On the opposite side of the Founders Park parking lot, with signs forbidding skateboarding in the lot, the ice arena looked warmer than the rain-soaked and wind-swept concrete of the skate park. A quick impression of under-16 hockey culture that we  soaked up in an hour at the ice area: Hockey is mostly about gigantic dufflebags full of gear lugged by young men in matching windbreakers and pants, wearing shirts and ties.

We met up with the Ann Arbor bus contingent when Chris Cassell, who’s a member of Ann Arbor’s skatepark steering committee, greeted us. We’d been looking for folks to arrive in the unmistakable red BTB party bus, so we didn’t even recognize Cassell at first.

When the bus rolled up, among the folks it disgorged were Mike Anglin (Ward 5 city council representative), John Lawter (Ann Arbor Park Advisory Commission), John Barrie (executive director of the Appropriate Technology Collective and editor of www.SustainableDesignUpdate.com) and Amy Kuras (Ann Arbor city park planner), as well as Jim Reische and Trevor Staples, who are on the steering committee for the Ann Arbor skatepark.

Big Ten Burrito Party bus arriving at Riley Skatepark

Big Ten Burrito Party bus arriving at Riley Skatepark. Visible in the passenger seat is Jordan Miller, former reporter for the Ann Arbor News, now blogger for AnnArbor.com and in charge of publicity for the skatepark action committee. (Photo by the writer)

Standing on the lip of the bowl, staring at all the blank concrete, a little impromptu design discussion unfolded among the Ann Arbor contingent. Kuras wanted to know if it might be possible to embed colors and graphics into the concrete.

Trevor Staples gave skateparks in Denver and Santa Cruz as examples where color had been used.
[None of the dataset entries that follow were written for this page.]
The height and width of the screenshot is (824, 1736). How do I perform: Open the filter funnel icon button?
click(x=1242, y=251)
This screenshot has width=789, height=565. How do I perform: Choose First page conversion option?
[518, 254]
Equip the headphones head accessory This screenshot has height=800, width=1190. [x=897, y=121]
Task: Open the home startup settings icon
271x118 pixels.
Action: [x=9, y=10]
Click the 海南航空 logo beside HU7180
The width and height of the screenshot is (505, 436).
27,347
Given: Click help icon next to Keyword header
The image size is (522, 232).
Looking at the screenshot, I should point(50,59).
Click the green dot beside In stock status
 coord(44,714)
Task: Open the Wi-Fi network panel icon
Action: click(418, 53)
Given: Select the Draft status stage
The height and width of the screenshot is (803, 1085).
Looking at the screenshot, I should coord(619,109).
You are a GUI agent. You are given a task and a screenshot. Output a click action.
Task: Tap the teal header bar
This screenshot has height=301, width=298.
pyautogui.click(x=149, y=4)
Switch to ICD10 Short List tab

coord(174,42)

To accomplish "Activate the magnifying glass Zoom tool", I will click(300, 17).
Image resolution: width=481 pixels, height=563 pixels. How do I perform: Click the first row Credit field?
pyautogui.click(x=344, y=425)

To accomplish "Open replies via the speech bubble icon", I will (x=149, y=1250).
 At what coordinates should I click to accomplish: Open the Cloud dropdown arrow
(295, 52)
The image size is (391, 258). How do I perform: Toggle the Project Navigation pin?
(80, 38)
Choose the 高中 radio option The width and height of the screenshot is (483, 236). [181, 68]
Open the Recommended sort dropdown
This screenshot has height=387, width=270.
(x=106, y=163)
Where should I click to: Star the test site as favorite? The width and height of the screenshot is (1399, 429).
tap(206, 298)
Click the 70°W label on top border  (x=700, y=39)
Barrie suggested that an acid etching technique could be used on concrete to get color effects.

Looking at the capsule overhand, Barrie also mused that it could be easily built in the kind of slope that’s offered in the Veterans Memorial Park location in Ann Arbor.

Final Notes on the Field Trip

Staples and Cassell took advantage of the opportunity to actually  skate at the park – Cassell drove separately so that he could stay and skate longer if he wanted. He wanted. Mike Anglin (Ward 5) had announced at the Oct. 5 council meeting that he had stood astride a board – but only on the grass. With the aid of some Chronicle magic, maybe readers will forget he said that: [Anglin getting some sweet air.]

The bus back home was piloted by Todd Eschenburg, who drives for the BTB Party Bus. He explained that the engine gets warmed up on diesel fuel, but that once it’s up to temperature, it switches over to the used fry oil that the bus is famous for. It’s the same procedure in reverse for turning off the engine – which explained why he was idling for a few minutes after arrival in the parking lot.

7 Comments

  1. By Dave
    October 9, 2009 at 9:37 am | permalink

    I’m glad they’re doing something like this. I remember being a kid in Ann Arbor and being arrested (!) for skateboarding, and the only alternative was a giant, dangerous, horribly constructed vert ramp (halfpipe) at Vets. Problem was, vert skating was long dead, and kids wanted something like what is being proposed now.
    It’s really a shame that Ann Arbor took so long to get this stuff figured out, but now is better than never.

  2. By Matt Hampel
    October 9, 2009 at 2:08 pm | permalink

    Was that Anglin shot shopped?

  3. By Dave Askins
    October 9, 2009 at 2:50 pm | permalink

    Re: [2] “Was that Anglin shot [Photo]shopped?” Yes. We had meant to cover that with “Chronicle magic.”

  4. By Susan
    October 9, 2009 at 8:31 pm | permalink

    Campaign photo perhaps!!? Love it!

  5. By Matt Hampel
    October 11, 2009 at 10:54 am | permalink

    I have decided that ArborWiki does not care about editorial integrity: link to Anglin’s entry on ArborWiki.

  6. October 11, 2009 at 11:46 am | permalink

    @Matt, yes… but the pic you added looks so good.